» MATERIAL FOR THIS TASK
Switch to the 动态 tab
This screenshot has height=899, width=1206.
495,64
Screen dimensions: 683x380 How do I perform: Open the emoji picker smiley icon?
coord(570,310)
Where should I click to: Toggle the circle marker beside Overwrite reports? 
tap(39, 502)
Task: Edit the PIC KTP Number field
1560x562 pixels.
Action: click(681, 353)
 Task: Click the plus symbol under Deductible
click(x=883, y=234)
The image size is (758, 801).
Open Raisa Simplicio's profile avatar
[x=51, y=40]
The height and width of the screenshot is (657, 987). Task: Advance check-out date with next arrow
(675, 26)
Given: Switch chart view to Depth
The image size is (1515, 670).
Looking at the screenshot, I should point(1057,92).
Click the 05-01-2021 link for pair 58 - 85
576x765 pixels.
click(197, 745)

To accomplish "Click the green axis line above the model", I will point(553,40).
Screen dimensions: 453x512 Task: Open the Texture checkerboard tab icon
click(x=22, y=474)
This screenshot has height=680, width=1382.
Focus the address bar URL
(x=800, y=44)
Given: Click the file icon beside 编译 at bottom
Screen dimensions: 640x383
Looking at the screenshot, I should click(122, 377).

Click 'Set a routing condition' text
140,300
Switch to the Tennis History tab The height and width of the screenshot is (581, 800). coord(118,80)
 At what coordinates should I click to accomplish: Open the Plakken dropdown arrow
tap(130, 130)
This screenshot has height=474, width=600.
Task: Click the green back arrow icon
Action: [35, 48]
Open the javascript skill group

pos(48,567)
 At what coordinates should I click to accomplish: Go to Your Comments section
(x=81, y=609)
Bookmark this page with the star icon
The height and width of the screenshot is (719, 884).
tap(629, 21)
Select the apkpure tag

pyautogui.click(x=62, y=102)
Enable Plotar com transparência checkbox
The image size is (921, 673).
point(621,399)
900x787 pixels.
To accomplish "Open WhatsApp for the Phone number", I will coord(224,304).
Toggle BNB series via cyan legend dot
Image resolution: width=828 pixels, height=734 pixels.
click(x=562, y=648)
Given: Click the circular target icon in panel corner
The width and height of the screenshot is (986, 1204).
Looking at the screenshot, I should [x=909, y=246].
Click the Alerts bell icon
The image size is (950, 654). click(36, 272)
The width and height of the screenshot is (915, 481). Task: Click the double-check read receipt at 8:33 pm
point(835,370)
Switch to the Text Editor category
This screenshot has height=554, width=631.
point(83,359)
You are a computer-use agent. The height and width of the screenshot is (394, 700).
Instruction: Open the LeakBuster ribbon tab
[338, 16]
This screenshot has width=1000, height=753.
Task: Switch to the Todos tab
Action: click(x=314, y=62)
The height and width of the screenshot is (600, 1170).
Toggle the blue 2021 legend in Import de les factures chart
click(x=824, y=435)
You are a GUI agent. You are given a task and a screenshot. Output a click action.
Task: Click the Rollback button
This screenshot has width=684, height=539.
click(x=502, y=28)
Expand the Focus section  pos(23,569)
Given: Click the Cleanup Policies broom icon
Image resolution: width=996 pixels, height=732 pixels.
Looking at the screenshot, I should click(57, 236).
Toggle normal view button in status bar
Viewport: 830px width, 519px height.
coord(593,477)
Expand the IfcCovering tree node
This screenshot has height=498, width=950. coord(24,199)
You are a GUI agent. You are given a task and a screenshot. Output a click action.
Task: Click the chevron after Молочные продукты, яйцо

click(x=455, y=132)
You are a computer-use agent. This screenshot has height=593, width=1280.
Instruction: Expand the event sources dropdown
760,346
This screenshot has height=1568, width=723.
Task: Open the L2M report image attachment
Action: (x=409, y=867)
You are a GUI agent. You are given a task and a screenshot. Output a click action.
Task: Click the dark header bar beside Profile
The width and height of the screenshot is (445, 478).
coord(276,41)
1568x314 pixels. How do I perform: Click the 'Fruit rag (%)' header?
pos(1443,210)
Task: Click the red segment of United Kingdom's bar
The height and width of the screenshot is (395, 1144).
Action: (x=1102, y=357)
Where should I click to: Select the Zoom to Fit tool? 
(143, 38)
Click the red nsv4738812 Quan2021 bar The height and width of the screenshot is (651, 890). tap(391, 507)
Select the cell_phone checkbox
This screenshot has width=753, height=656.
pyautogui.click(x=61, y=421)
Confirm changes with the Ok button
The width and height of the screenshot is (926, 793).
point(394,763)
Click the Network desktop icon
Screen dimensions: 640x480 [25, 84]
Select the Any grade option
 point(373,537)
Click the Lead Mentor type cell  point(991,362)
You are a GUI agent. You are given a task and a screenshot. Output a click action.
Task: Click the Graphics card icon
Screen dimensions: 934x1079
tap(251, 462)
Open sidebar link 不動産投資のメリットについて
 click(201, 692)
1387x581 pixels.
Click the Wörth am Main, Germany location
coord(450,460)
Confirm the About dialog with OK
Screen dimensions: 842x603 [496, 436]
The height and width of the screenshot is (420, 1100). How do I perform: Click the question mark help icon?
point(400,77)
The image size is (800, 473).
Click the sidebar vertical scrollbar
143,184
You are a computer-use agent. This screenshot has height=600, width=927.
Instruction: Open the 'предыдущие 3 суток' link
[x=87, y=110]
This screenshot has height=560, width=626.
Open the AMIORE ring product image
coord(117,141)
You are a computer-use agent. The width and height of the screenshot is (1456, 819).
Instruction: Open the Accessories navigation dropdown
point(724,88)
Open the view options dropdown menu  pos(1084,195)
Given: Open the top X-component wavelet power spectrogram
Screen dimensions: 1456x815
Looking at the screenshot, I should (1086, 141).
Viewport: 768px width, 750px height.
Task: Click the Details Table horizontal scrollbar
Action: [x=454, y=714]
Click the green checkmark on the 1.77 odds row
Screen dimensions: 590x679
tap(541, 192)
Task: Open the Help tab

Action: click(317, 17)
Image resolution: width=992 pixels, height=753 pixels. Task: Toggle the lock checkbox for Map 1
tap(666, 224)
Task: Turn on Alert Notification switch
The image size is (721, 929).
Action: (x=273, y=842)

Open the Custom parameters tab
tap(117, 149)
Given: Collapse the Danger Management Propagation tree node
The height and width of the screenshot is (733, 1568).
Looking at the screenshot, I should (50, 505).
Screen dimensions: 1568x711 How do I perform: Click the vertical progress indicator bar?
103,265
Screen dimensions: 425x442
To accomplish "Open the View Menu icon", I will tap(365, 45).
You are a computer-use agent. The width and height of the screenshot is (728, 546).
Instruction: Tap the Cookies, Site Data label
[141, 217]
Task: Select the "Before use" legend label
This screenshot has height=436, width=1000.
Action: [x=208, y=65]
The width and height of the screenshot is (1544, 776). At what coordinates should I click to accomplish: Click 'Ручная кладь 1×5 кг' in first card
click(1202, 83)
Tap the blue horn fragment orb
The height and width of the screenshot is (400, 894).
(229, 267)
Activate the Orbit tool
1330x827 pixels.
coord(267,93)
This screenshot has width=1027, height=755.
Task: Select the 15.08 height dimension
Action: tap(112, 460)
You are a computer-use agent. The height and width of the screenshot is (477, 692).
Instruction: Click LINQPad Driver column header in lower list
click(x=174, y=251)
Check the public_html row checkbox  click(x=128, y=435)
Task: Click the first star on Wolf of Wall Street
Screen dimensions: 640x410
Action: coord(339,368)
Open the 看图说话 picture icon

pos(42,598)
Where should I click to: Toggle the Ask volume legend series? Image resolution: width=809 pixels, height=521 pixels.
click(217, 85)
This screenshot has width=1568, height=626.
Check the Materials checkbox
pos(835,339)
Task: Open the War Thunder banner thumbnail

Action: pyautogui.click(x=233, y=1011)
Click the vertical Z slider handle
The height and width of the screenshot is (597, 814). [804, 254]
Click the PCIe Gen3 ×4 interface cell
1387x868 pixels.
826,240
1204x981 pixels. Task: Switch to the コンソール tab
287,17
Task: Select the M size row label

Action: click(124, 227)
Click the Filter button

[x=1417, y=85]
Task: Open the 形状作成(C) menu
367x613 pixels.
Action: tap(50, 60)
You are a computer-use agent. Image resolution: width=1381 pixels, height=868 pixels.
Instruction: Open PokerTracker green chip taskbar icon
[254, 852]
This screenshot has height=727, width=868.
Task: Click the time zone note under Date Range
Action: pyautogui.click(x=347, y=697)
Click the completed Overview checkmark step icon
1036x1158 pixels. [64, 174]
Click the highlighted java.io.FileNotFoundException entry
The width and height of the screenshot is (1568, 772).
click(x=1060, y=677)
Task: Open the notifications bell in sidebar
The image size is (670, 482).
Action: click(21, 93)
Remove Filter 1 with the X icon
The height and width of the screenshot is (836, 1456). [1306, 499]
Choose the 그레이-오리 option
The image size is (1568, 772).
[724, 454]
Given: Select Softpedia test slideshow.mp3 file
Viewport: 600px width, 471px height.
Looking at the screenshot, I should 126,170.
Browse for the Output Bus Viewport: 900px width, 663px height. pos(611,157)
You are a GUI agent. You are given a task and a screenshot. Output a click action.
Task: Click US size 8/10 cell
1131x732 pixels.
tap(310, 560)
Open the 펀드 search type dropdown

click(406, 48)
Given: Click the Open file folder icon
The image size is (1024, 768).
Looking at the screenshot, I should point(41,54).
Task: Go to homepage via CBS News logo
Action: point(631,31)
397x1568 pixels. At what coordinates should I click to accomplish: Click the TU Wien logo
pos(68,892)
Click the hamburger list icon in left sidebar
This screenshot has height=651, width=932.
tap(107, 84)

» REQUIRED ACTION
Copy the entries above exactly, but only from the line holding "The width and height of the screenshot is (1544, 776)." through the line holding "Activate the Orbit tool", both included.

» ANSWER AREA
The width and height of the screenshot is (1544, 776). At what coordinates should I click to accomplish: Click 'Ручная кладь 1×5 кг' in first card
click(1202, 83)
Tap the blue horn fragment orb
The height and width of the screenshot is (400, 894).
(229, 267)
Activate the Orbit tool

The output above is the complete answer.